- **What you will do**: Copy the rows below word for word, from the line containing "Task: Click the first post's text body" through the end of the rows, both ends included. Leave the pictures out.

(Rows for locating text and elements)
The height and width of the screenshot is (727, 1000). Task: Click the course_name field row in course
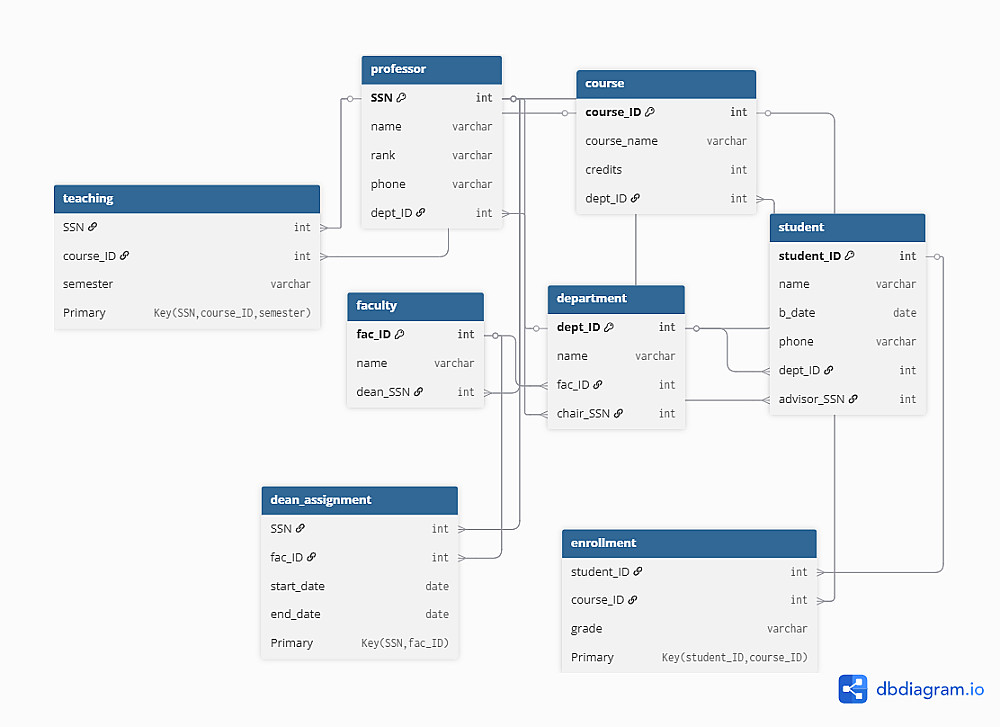(x=666, y=141)
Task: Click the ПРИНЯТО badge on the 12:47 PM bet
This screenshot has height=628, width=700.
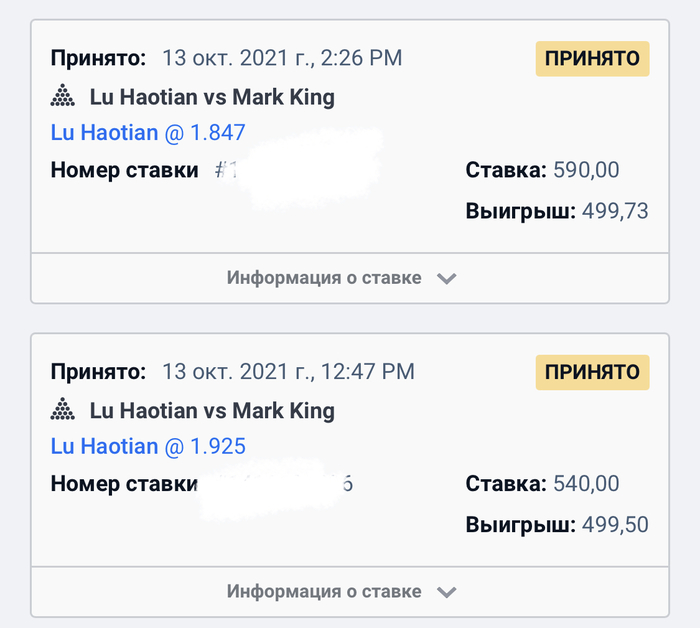Action: pyautogui.click(x=592, y=372)
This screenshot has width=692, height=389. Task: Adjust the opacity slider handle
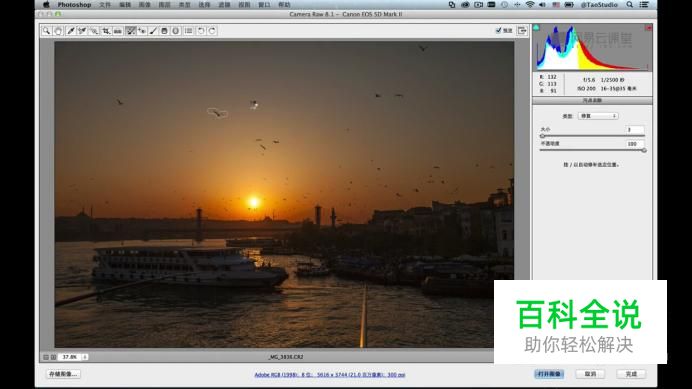[644, 151]
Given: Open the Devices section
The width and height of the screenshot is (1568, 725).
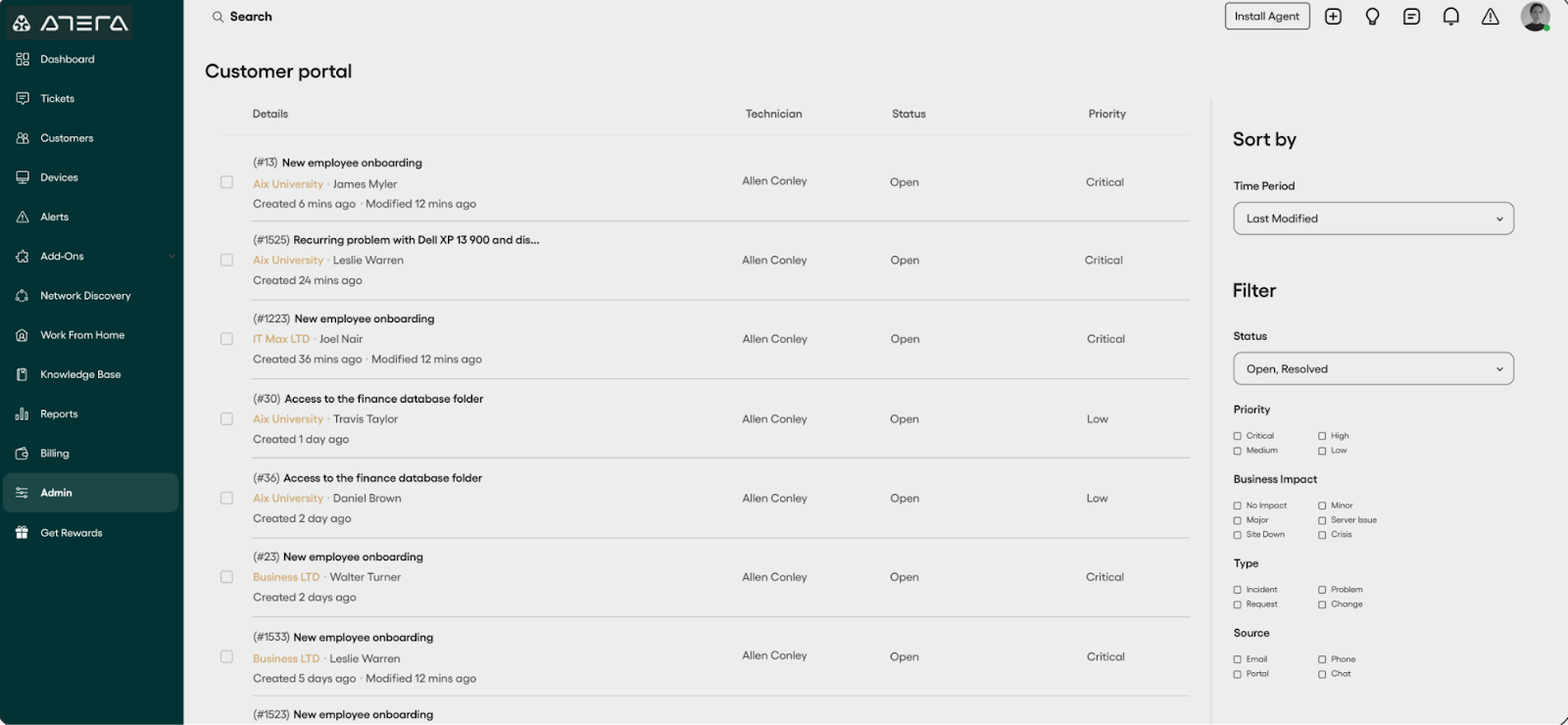Looking at the screenshot, I should pyautogui.click(x=60, y=176).
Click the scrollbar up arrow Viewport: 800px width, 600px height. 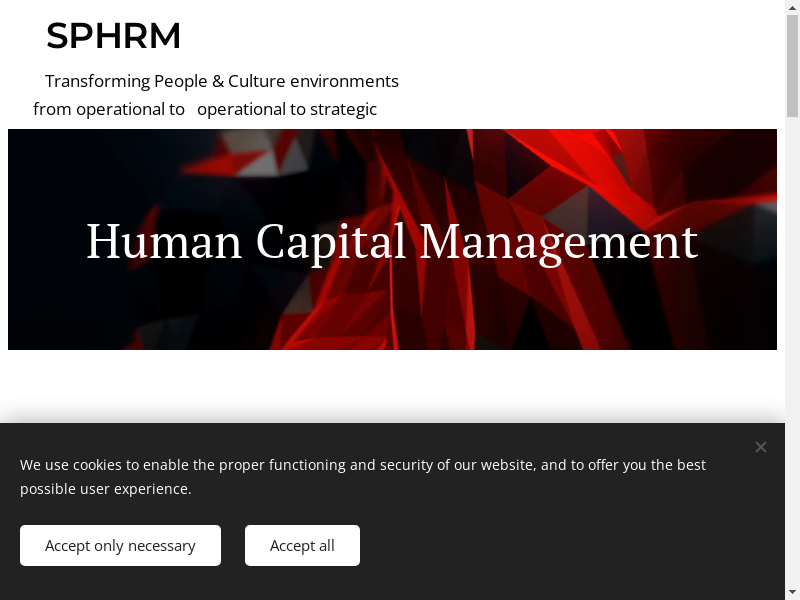click(x=792, y=8)
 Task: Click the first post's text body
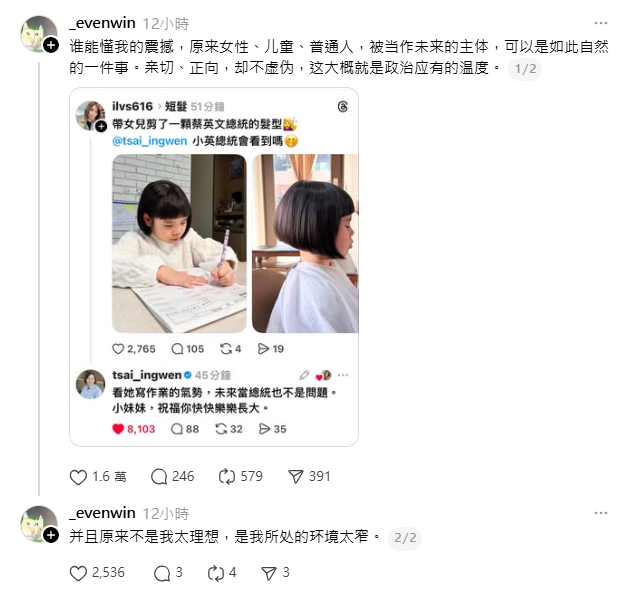point(338,57)
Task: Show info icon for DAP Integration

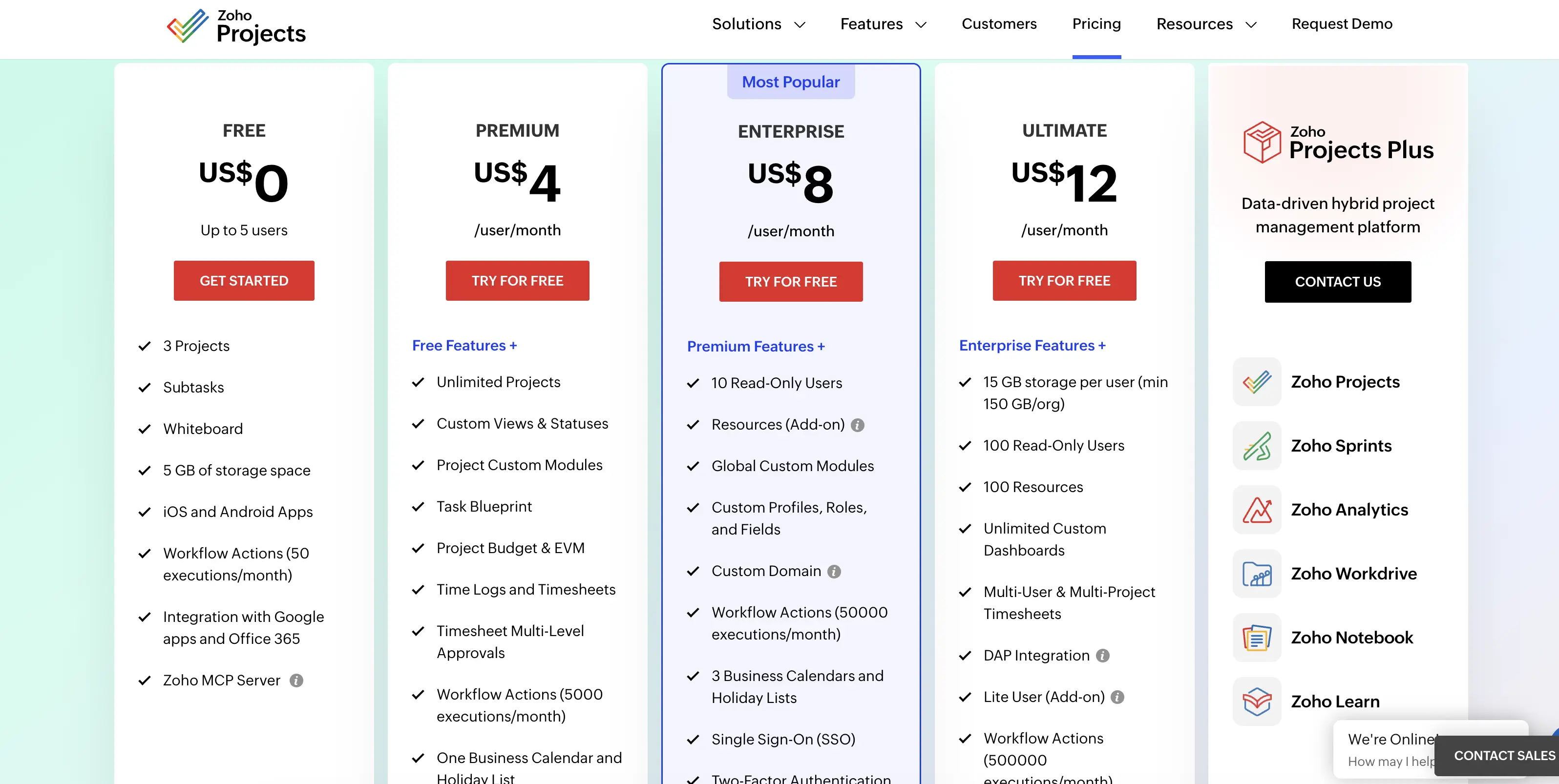Action: pyautogui.click(x=1103, y=656)
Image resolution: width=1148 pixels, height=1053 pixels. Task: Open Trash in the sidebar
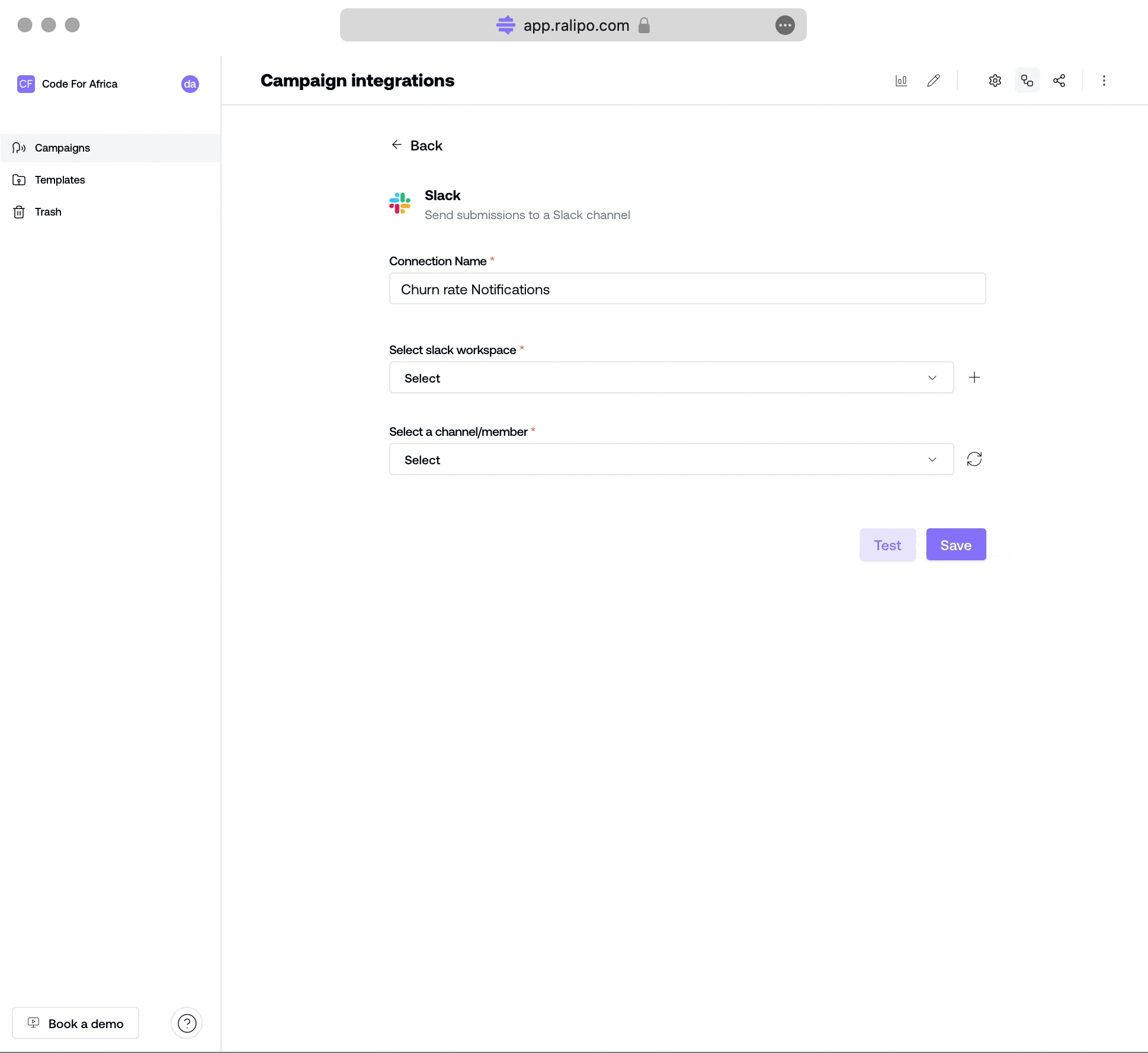pos(48,212)
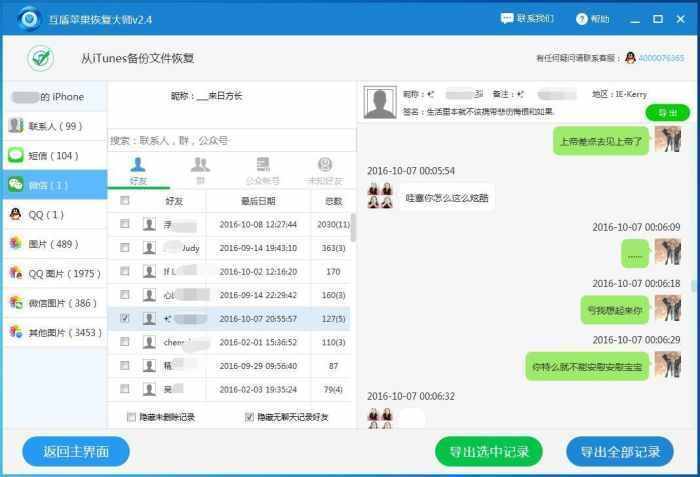700x477 pixels.
Task: Open the 其他图片 (3453) category
Action: pyautogui.click(x=54, y=332)
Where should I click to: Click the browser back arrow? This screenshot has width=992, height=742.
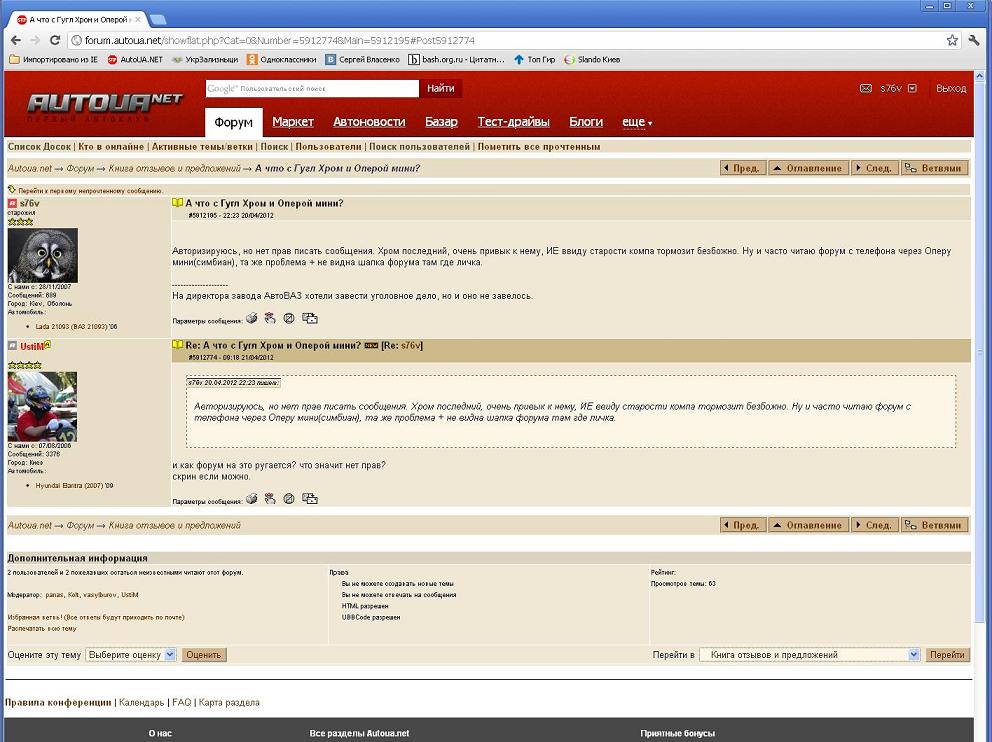14,40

- **Output for this exercise**:
 Task: Click the first post's text body
point(338,57)
Task: Show info icon for DAP Integration

Action: pyautogui.click(x=1103, y=656)
Image resolution: width=1148 pixels, height=1053 pixels. Task: Open Trash in the sidebar
pos(48,212)
700x477 pixels.
Task: Open the 其他图片 (3453) category
Action: pyautogui.click(x=54, y=332)
Where should I click to: Click the browser back arrow? This screenshot has width=992, height=742.
14,40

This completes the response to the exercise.